Description of the task: Retype each line of the listing below, word for word.

——————————

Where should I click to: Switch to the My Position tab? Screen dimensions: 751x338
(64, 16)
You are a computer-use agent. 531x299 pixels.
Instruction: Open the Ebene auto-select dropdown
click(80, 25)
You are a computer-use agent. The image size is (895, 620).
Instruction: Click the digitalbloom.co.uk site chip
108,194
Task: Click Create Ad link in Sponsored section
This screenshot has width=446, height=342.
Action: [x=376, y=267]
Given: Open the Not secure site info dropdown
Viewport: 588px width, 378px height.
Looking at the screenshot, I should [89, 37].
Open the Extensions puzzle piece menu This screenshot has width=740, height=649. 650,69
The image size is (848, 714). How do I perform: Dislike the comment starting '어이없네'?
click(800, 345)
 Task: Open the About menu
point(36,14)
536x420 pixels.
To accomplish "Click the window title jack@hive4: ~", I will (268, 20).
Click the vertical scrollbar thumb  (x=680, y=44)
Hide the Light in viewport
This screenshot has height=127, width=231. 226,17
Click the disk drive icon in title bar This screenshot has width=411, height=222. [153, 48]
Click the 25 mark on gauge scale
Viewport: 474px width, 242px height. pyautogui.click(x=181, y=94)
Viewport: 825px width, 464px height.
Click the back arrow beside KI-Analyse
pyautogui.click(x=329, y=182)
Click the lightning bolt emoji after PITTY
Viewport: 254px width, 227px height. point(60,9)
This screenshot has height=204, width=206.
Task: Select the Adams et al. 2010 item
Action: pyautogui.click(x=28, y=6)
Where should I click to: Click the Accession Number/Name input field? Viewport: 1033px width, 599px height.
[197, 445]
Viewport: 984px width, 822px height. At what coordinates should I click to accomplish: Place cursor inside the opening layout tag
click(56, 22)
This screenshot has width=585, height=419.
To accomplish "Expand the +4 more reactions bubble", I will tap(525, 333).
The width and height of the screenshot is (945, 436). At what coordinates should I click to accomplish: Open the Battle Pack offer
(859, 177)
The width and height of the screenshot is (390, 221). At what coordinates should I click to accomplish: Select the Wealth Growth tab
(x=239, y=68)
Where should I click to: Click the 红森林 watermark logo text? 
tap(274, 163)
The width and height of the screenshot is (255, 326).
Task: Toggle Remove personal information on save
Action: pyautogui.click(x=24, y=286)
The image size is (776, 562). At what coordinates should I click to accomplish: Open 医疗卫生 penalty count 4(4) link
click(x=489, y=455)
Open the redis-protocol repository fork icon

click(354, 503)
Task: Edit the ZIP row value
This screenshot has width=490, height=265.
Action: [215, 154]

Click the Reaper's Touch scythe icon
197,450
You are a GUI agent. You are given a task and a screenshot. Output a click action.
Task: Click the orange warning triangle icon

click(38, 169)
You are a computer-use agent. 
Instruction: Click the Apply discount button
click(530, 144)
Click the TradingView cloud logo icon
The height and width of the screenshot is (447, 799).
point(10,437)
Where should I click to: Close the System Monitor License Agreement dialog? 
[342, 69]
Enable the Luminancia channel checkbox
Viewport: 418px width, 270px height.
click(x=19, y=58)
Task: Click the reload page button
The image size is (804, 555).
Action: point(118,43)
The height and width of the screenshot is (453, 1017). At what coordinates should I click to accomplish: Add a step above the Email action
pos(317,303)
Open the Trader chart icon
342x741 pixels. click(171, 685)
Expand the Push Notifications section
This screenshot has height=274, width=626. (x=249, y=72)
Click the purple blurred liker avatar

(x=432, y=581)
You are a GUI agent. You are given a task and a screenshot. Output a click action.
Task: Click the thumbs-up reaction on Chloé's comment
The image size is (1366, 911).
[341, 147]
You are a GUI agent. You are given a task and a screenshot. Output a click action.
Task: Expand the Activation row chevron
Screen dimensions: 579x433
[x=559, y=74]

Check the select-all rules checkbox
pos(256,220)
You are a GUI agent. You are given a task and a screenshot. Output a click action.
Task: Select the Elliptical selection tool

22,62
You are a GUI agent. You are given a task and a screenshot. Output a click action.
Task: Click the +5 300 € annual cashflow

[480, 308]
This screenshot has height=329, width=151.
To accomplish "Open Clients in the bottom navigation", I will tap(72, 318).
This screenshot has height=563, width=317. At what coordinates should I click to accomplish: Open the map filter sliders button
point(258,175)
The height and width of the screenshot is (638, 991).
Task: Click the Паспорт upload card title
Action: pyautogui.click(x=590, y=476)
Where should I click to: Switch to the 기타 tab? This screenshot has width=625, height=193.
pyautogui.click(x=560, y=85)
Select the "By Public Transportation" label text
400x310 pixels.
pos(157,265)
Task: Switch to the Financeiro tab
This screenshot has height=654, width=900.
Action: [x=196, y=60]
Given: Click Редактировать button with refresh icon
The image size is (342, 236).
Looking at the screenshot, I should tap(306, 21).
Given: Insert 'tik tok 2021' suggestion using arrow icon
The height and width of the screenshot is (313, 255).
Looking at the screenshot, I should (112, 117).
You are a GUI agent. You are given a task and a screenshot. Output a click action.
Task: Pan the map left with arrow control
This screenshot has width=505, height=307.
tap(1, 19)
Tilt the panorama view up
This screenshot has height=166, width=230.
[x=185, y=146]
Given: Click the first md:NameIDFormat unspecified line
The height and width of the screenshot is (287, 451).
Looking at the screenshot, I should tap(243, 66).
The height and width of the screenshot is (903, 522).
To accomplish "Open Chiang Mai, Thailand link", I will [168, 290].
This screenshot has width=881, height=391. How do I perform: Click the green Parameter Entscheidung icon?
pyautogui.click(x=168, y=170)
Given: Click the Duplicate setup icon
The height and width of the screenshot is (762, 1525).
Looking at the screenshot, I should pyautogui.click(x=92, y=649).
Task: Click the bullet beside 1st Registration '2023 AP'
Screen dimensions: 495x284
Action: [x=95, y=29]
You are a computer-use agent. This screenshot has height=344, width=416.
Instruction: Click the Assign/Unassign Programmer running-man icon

——————————

Task solution:
Where should I click to: Switch to the My Position tab? Screen dimensions: 751x338
(64, 16)
You are a computer-use agent. 531x299 pixels.
Instruction: Open the Ebene auto-select dropdown
click(80, 25)
You are a computer-use agent. The image size is (895, 620).
Instruction: Click the digitalbloom.co.uk site chip
108,194
Task: Click Create Ad link in Sponsored section
This screenshot has width=446, height=342.
Action: [x=376, y=267]
Given: Open the Not secure site info dropdown
Viewport: 588px width, 378px height.
Looking at the screenshot, I should [89, 37].
Open the Extensions puzzle piece menu This screenshot has width=740, height=649. 650,69
The image size is (848, 714). How do I perform: Dislike the comment starting '어이없네'?
click(800, 345)
 Task: Open the About menu
point(36,14)
536x420 pixels.
To accomplish "Click the window title jack@hive4: ~", I will (268, 20).
Click the vertical scrollbar thumb  (x=680, y=44)
Hide the Light in viewport
This screenshot has height=127, width=231. 226,17
Click the disk drive icon in title bar This screenshot has width=411, height=222. [153, 48]
Click the 25 mark on gauge scale
Viewport: 474px width, 242px height. pyautogui.click(x=181, y=94)
Viewport: 825px width, 464px height.
Click the back arrow beside KI-Analyse
pyautogui.click(x=329, y=182)
Click the lightning bolt emoji after PITTY
Viewport: 254px width, 227px height. point(60,9)
This screenshot has height=204, width=206.
Task: Select the Adams et al. 2010 item
Action: pyautogui.click(x=28, y=6)
Where should I click to: Click the Accession Number/Name input field? Viewport: 1033px width, 599px height.
[197, 445]
Viewport: 984px width, 822px height. At what coordinates should I click to accomplish: Place cursor inside the opening layout tag
click(56, 22)
This screenshot has width=585, height=419.
To accomplish "Expand the +4 more reactions bubble", I will tap(525, 333).
The width and height of the screenshot is (945, 436). At what coordinates should I click to accomplish: Open the Battle Pack offer
(859, 177)
The width and height of the screenshot is (390, 221). At what coordinates should I click to accomplish: Select the Wealth Growth tab
(x=239, y=68)
Where should I click to: Click the 红森林 watermark logo text? 
tap(274, 163)
The width and height of the screenshot is (255, 326).
Task: Toggle Remove personal information on save
Action: pyautogui.click(x=24, y=286)
The image size is (776, 562). At what coordinates should I click to accomplish: Open 医疗卫生 penalty count 4(4) link
click(x=489, y=455)
Open the redis-protocol repository fork icon

click(354, 503)
Task: Edit the ZIP row value
This screenshot has width=490, height=265.
Action: [215, 154]

Click the Reaper's Touch scythe icon
197,450
You are a GUI agent. You are given a task and a screenshot. Output a click action.
Task: Click the orange warning triangle icon

click(38, 169)
You are a computer-use agent. 
Instruction: Click the Apply discount button
click(530, 144)
Click the TradingView cloud logo icon
The height and width of the screenshot is (447, 799).
point(10,437)
Where should I click to: Close the System Monitor License Agreement dialog? 
[342, 69]
Enable the Luminancia channel checkbox
Viewport: 418px width, 270px height.
click(x=19, y=58)
Task: Click the reload page button
The image size is (804, 555).
Action: point(118,43)
The height and width of the screenshot is (453, 1017). At what coordinates should I click to accomplish: Add a step above the Email action
pos(317,303)
Open the Trader chart icon
342x741 pixels. click(171, 685)
Expand the Push Notifications section
This screenshot has height=274, width=626. (x=249, y=72)
Click the purple blurred liker avatar

(x=432, y=581)
You are a GUI agent. You are given a task and a screenshot. Output a click action.
Task: Click the thumbs-up reaction on Chloé's comment
The image size is (1366, 911).
[341, 147]
You are a GUI agent. You are given a task and a screenshot. Output a click action.
Task: Expand the Activation row chevron
Screen dimensions: 579x433
[x=559, y=74]

Check the select-all rules checkbox
pos(256,220)
You are a GUI agent. You are given a task and a screenshot. Output a click action.
Task: Select the Elliptical selection tool

22,62
You are a GUI agent. You are given a task and a screenshot. Output a click action.
Task: Click the +5 300 € annual cashflow

[480, 308]
This screenshot has height=329, width=151.
To accomplish "Open Clients in the bottom navigation", I will tap(72, 318).
This screenshot has height=563, width=317. At what coordinates should I click to accomplish: Open the map filter sliders button
point(258,175)
The height and width of the screenshot is (638, 991).
Task: Click the Паспорт upload card title
Action: pyautogui.click(x=590, y=476)
Where should I click to: Switch to the 기타 tab? This screenshot has width=625, height=193.
pyautogui.click(x=560, y=85)
Select the "By Public Transportation" label text
400x310 pixels.
pos(157,265)
Task: Switch to the Financeiro tab
This screenshot has height=654, width=900.
Action: [x=196, y=60]
Given: Click Редактировать button with refresh icon
The image size is (342, 236).
Looking at the screenshot, I should tap(306, 21).
Given: Insert 'tik tok 2021' suggestion using arrow icon
The height and width of the screenshot is (313, 255).
Looking at the screenshot, I should (112, 117).
You are a GUI agent. You are given a task and a screenshot. Output a click action.
Task: Pan the map left with arrow control
This screenshot has width=505, height=307.
tap(1, 19)
Tilt the panorama view up
This screenshot has height=166, width=230.
[x=185, y=146]
Given: Click the first md:NameIDFormat unspecified line
The height and width of the screenshot is (287, 451).
Looking at the screenshot, I should tap(243, 66).
The height and width of the screenshot is (903, 522).
To accomplish "Open Chiang Mai, Thailand link", I will [168, 290].
This screenshot has width=881, height=391. How do I perform: Click the green Parameter Entscheidung icon?
pyautogui.click(x=168, y=170)
Given: Click the Duplicate setup icon
The height and width of the screenshot is (762, 1525).
Looking at the screenshot, I should pyautogui.click(x=92, y=649).
Task: Click the bullet beside 1st Registration '2023 AP'
Screen dimensions: 495x284
Action: [x=95, y=29]
You are a computer-use agent. This screenshot has height=344, width=416.
Instruction: Click the Assign/Unassign Programmer running-man icon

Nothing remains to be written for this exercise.